In a PDFmdx template you can configure if and how a layout should be identified by conditions. In the “Test” function in the PDFmdx Editor, the conditions are checked, the recognized layout is identified and the fields specified in the layout are read out. On the test mask there is now a checkbox to ignore the layout recognition/criteria. The fields are then read out and displayed only via the manually selected layout.

  • Field substring from the end: The substring field function is now not only possible from the beginning of a field, but also from the end (switchable).

  • New OCR version, several recognition languages: The field OCR function for fields has been updated and is now based on Tesseract Version 4.0. As a result, it is now possible to recognize multiple languages.

  • Default values for fields – layout related: In addition to the function to give a general value, there is now also a function to assign an individual default value for a field for each layout. A variable is assigned the default value if the field was not positioned on a layout or if the field was positioned but nothing can be read because the area is empty (=blank). This allows the layout recognition of a variable to assign a fixed value – eg. a customer number that can not be read directly from the document.
  • New “Composite” field type: The “Composite” type allows you to create combined fields, that consist of several other fields or text.
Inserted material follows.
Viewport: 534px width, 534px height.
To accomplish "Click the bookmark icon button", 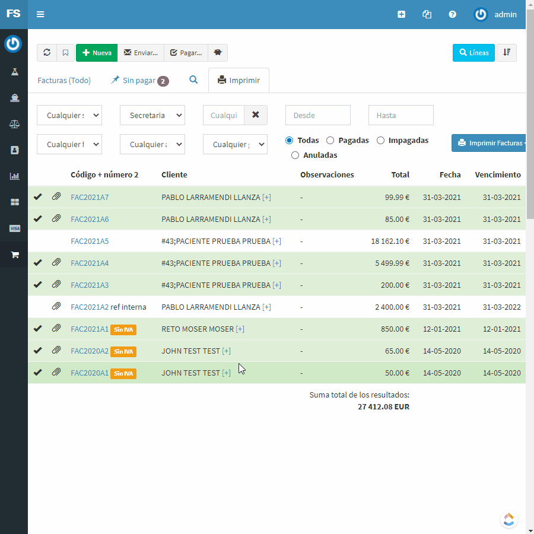I will coord(65,53).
Such composite fields are available for output (folder, filename, metadata), but not for conditions. These fields can be composed of variables of the documents, groups and subgroups.

  • Option – No remaining pages – Do not move document to the error folder: When splitting, deleting pages (cover pages) and deleting blank pages, it may happen that the remaining document no longer has any remaining pages left for processing. This option determines whether the “remaining document” is to be retained and moved to the error folder, or whether such a document is not preserved and the process is only logged in the error log.
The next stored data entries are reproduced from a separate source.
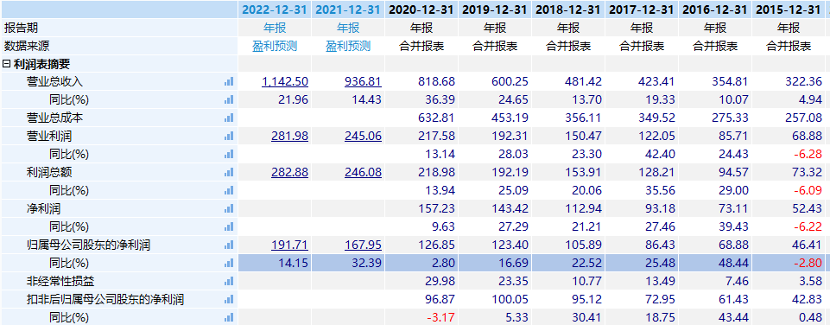Open chart icon for 归属母公司股东的净利润

[229, 245]
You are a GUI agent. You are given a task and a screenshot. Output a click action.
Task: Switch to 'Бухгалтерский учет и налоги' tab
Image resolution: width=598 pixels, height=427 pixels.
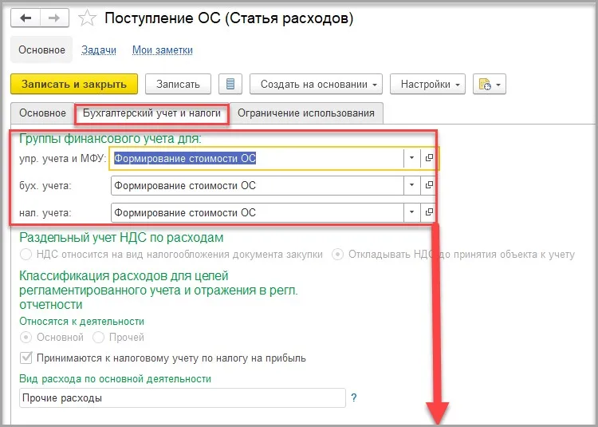tap(151, 113)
  • Export of additional formats, selectable for – “Successful / Error / Both”: It is now also possible to convert PDF files, that have been moved to the error folder, into other formats (eg. TXT) to carry out further evaluations.
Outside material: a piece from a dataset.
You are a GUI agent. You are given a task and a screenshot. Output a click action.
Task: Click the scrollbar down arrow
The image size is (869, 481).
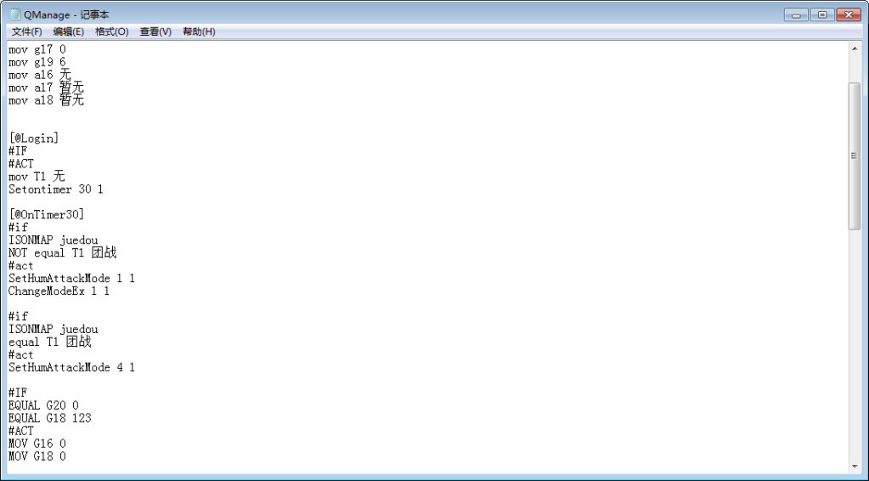tap(854, 466)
Download – PDFmdx Template Editor & Processor >>>

PDFmdx Version 3.3.0 available

Innovations PDFmdx Version 3.3.0:

  • Export additional formats – By integrating the PDF2DOCX Converter, HTML, DOCX, XML, TXT and XLS can now be created in addition to the generated PDF. These additional filed are created from the generated PDF and stored in the same output path as the PDF. One or more additional file formats can be created at the same time.

  • PDFmdx Editor – Save and load the conditions created in the editor as an XML file to easily and quickly save and reload different states of conditions. The file name is automatically suggested when saving on basis of – template name, date and time.

  • PDFmdx Editor – Move conditions up / down or to the beginning / end. This allows conditions to be easily resorted, grouped and to align related rows underneath each other.

 

  • PDFmdx Editor – Conditions – insert / rename a seperator. Conditions can be provided with additional dividing lines to increase the readability and clarity of large structures. An inserted dividing line can be removed and the text can be edited.

  • Error correction – An action associated with a condition – Detect, Split, Delete, Sliding Groups – can be limited to specific pages. For example, only on the first or on the first and second page. This speeds up processing, because not all pages in a batch have to be processed. Fixed an issue where the page limit specification was not applied and all pages were searched. With version 3.3.0, only the specified pages are processed.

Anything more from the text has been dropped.